Despite recent advancements in Multi-modal Large Language Models (MLLMs) on diverse understanding tasks, these models struggle to solve problems which require extensive multi-step reasoning. This is primarily due to the progressive dilution of visual information during long-context generation, which hinders their ability to fully exploit test-time scaling. To address this issue, we introduce Vision-aligned Latent Reasoning (VaLR), a simple, yet effective reasoning framework that dynamically generates vision-aligned latent tokens before each Chain of Thought reasoning step, guiding the model to reason based on perceptual cues in the latent space. Specifically, VaLR is trained to preserve visual knowledge during reasoning by aligning intermediate embeddings of MLLM with those from vision encoders. Empirical results demonstrate that VaLR consistently outperforms existing approaches across a wide range of benchmarks requiring long-context understanding or precise visual perception, while exhibiting test-time scaling behavior not observed in prior MLLMs.

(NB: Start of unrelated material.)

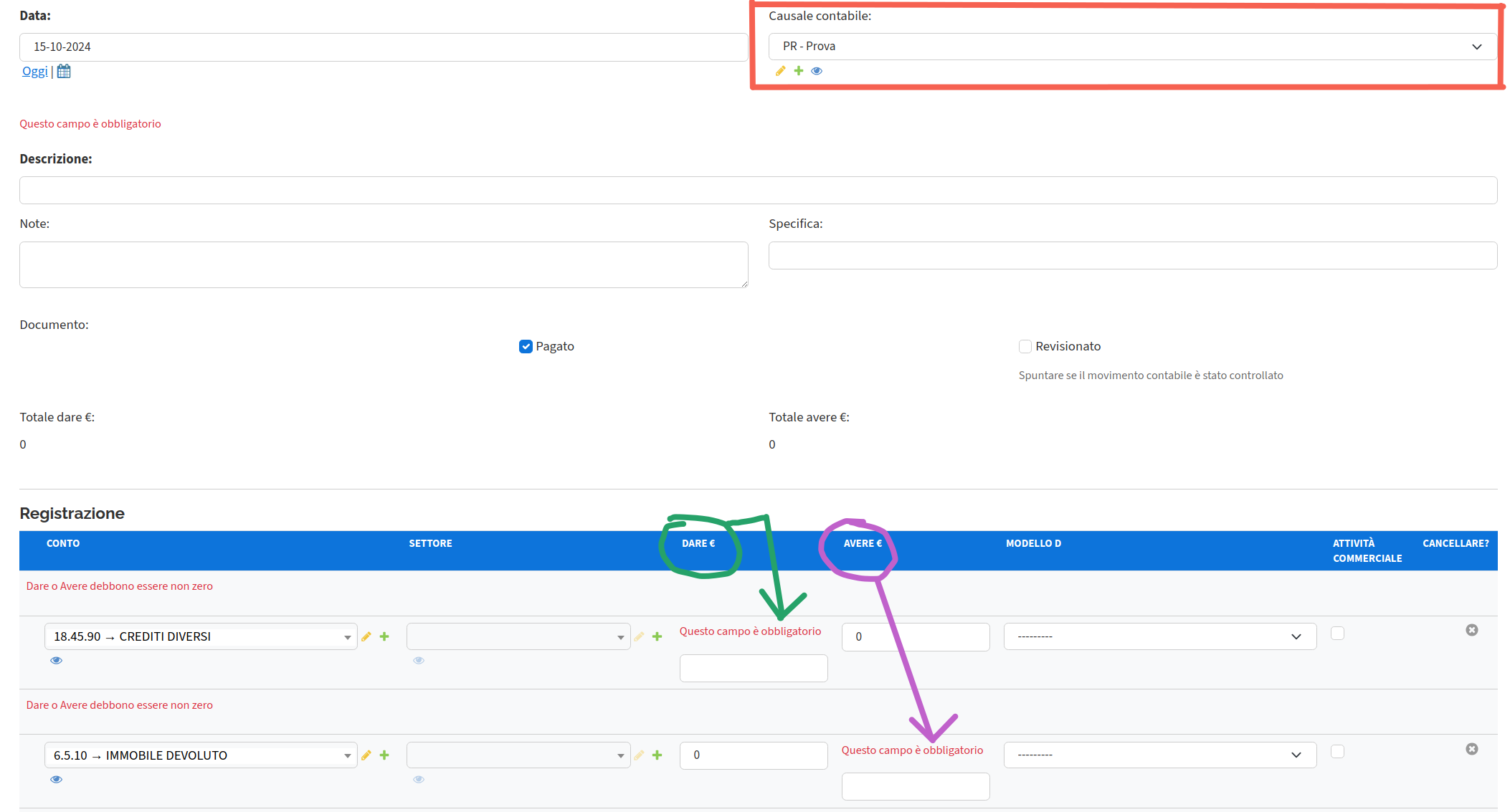Expand the SETTORE dropdown for CREDITI DIVERSI
The height and width of the screenshot is (812, 1510).
(x=620, y=636)
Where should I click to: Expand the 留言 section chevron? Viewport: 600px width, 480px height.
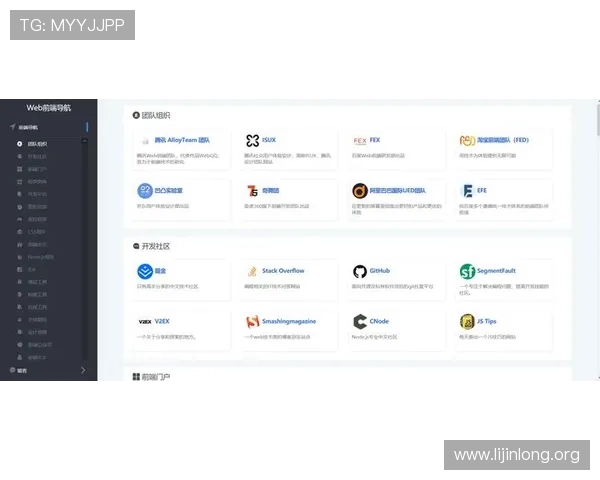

In particular, VaLR improves the performance significantly from 33.0% to 52.9% on VSI-Bench, achieving a 19.9%p gain over Qwen2.5-VL.
Paper Structure (27 sections, 9 equations, 5 figures, 12 tables)

This paper contains 27 sections, 9 equations, 5 figures, 12 tables.

Figures (5)

  • Figure 1: Overview of VaLR. Our framework, VaLR, generates vision-aligned latent tokens and language tokens throughout reasoning process. (a) During latent token generation, the last hidden states of MLLM becomes input embedding for the next token prediction. (b) To train the latent token generation, we align the intermediate features of MLLM with pre-trained visual representation extracted from external vision encoders. Note that we do not use the external vision encoder at test-time.
  • Figure 2: Reasoning length-wise analysis. We investigate the effect of reasoning length on model performance across different MLLMs. We report hallucination rate on MMhalu sun2024mmhalu benchmark and accuracy (%) on MathVista lu2023mathvista, MathVision wang2024mathvision, and MMVP tong2024mmvp benchmark. For MMhalu, lower is better. We observe that VaLR is the only method that exhibits consistent performance improvements as reasoning length increases, while remaining robust on long-horizon tasks.
  • Figure 3: Effect of Data Scalability. We investigate the effect of the size of data and evaluate on VSI-Bench, BLINK, and V$^*$ benchmark. Results are marked 10K, 50K, 100K, 200K, and 450K sample size with fixed iterations. The result show consistent and scalable performance improvements with increased data size across all benchmarks. Notably, VaLR achieves $>$20x faster convergence than vanilla SFT model on V$^*$ benchmark.
  • Figure 4: Comparison between methods using vision encoder features. We compare two methods using DINOv3 features: (a) Using visual features as input visual tokens of MLLM (Green), (b) Aligning visual features with MLLM embeddings (Red). We report accuracy (%) on VSI-Bench, BLINK, and V$^*$ benchmark.
  • Figure 5: Feature Visualization.